TEKS YANG DIBERIKAN:
5 Cara Menghilangkan Sakit Hati Pada Mertua Ala MamiRey
Cara menghilangkan sakit hati pada mertua tentunya tidak mudah, tapi juga memendamnya bikin hidup nggak tenang, iya nggak?
Karenanya, memaafkan dan berdamai dengan orang tua kita ketika dewasa itu, wajib dilakukan.
Hubungan mertua menantu memang selalu complicated banget. Hanya ada segelintir manusia di dunia yang beruntung bisa berjodoh dengan mertua yang benar-benar kayak ortu sendiri.
Dan sebagian besar di antaranya, selalu bermasalah dengan mertua, bahkan di antaranya udah berasa musuh banget.
Tapi, susah kan ye, mau musuhan, lah itu ortu suami kita, sementara suami adalah separuh jiwa kita kan ye. Mau dibuang ke mana tuh mertua? ibaratnya bakal membuang separuh jiwa suami juga.
Ya mau nggak mau, suka nggak suka, harus mau dan suka sama mertua *eh.
Cerita Pengalaman Selalu Mencintai Mertua Biarpun Sering Sakit Hati
Biar lengkap dan ada pandangan, bahwa cara dan tips yang saya tuliskan di sini merupakan pengalaman pribadi. Saya bakal bercerita dulu tentang hubungan saya dengan mertua, khususnya ibu mertua ya. Eh tepatnya almarhum ibu mertua, karena beliau udah meninggal tahun ini.
Sama banget dengan lainnya, hubungan saya dengan ibu mertua, tidak semulus pantat bayi yang kulitnya sehat *eh.
Cuman kalau dipikir-pikir, sebenarnya Allah jodohkan kita dengan mertua itu udah tepat. Kayak saya yang tipe manusia super sensitif. Berjodoh dengan ibu mertua yang sedikit bisa menahan diri untuk enggak menggaplok menantunya yang super malas di matanya ini, hahaha.
Mungkin juga, karena sejak sebelum menikah, saya udah mengukur diri, apakah saya sanggup masuk ke keluarga calon suami dengan sifat sensitif plus introvert ini?.
Alhasil, ketika pacaran dulu, alih-alih ke rumah pacar bantuin di dapur, saya malah sibuk main Playstation sama si pacar di ruang depan. Pas waktu makan, si pacar ke dapur ambilin makan, terus kita makan di ruang depan.
Sungguh kurang ajar kan? hahaha.
Calon ibu mertua dan para calon ipar, khususnya ipar perempuan sih diam aja
.
.
.
Di depan saya! hahaha.

MATERI YANG DIBERIKAN:
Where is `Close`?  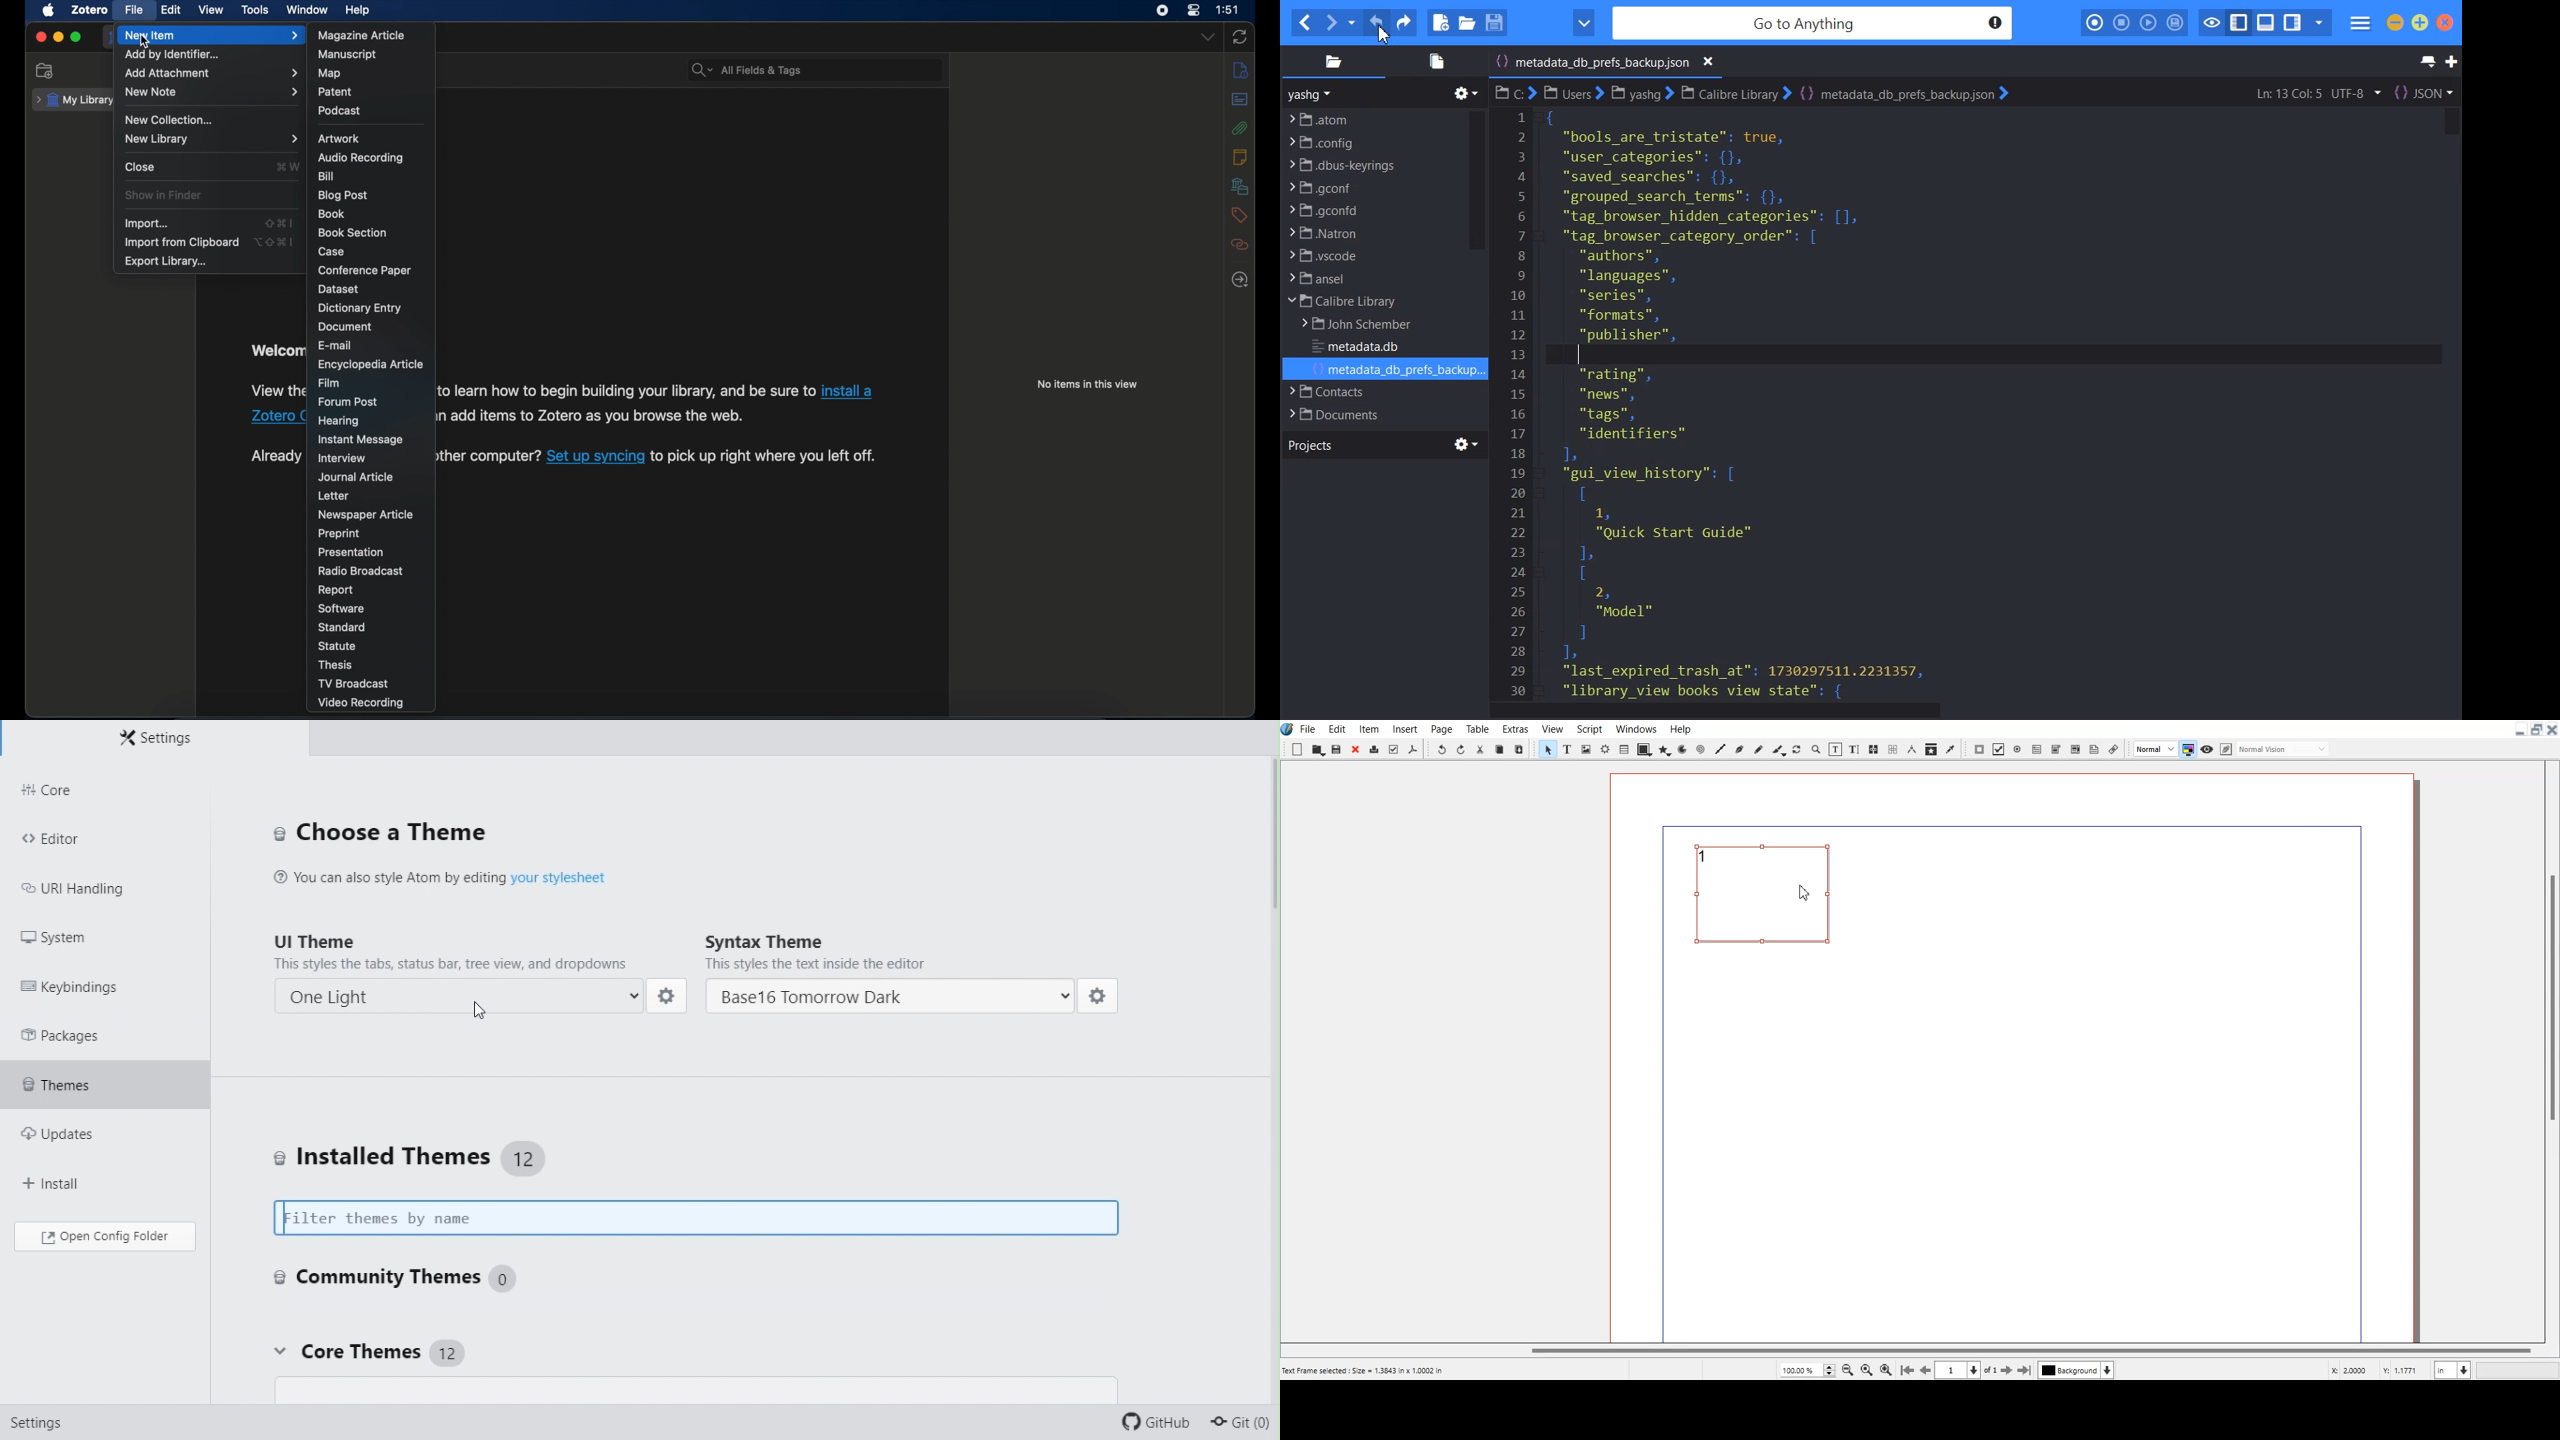 Close is located at coordinates (1709, 62).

TUGAS TERTULIS A: Tuliskan kembali secara persis bagian tulisan tentang sakit hati pada mertua di atas, mulai dari kata-kata yang memuat "Hubungan mertua menantu" dan berhenti setelah "sama mertua *eh.".
TUGAS TERTULIS B:
Tentukan apakah setiap pernyataan berikut sesuai dengan tulisan tentang sakit hati pada mertua di atas. Jawab ya atau tidak, disertai kutipan persis kata-kata dari tulisan tersebut yang menjadi penentunya.
(i) Penulis menyebutkan bahwa ibu mertuanya telah meninggal tahun ini.
(ii) Semasa pacaran, penulis membantu di dapur rumah pacarnya.
(iii) Penulis menggambarkan dirinya sebagai tipe manusia super sensitif.
TUGAS TERTULIS C: Menurut tulisan tentang sakit hati pada mertua di atas, di ruang mana penulis dan pacarnya makan ketika waktu makan tiba?

JAWABAN A:
Hubungan mertua menantu memang selalu complicated banget. Hanya ada segelintir manusia di dunia yang beruntung bisa berjodoh dengan mertua yang benar-benar kayak ortu sendiri.
Dan sebagian besar di antaranya, selalu bermasalah dengan mertua, bahkan di antaranya udah berasa musuh banget.
Tapi, susah kan ye, mau musuhan, lah itu ortu suami kita, sementara suami adalah separuh jiwa kita kan ye. Mau dibuang ke mana tuh mertua? ibaratnya bakal membuang separuh jiwa suami juga.
Ya mau nggak mau, suka nggak suka, harus mau dan suka sama mertua *eh.

JAWABAN B:
(i) Ya: "karena beliau udah meninggal tahun ini"
(ii) Tidak: "alih-alih ke rumah pacar bantuin di dapur, saya malah sibuk main Playstation sama si pacar di ruang depan"
(iii) Ya: "Kayak saya yang tipe manusia super sensitif."

JAWABAN C: Di ruang depan.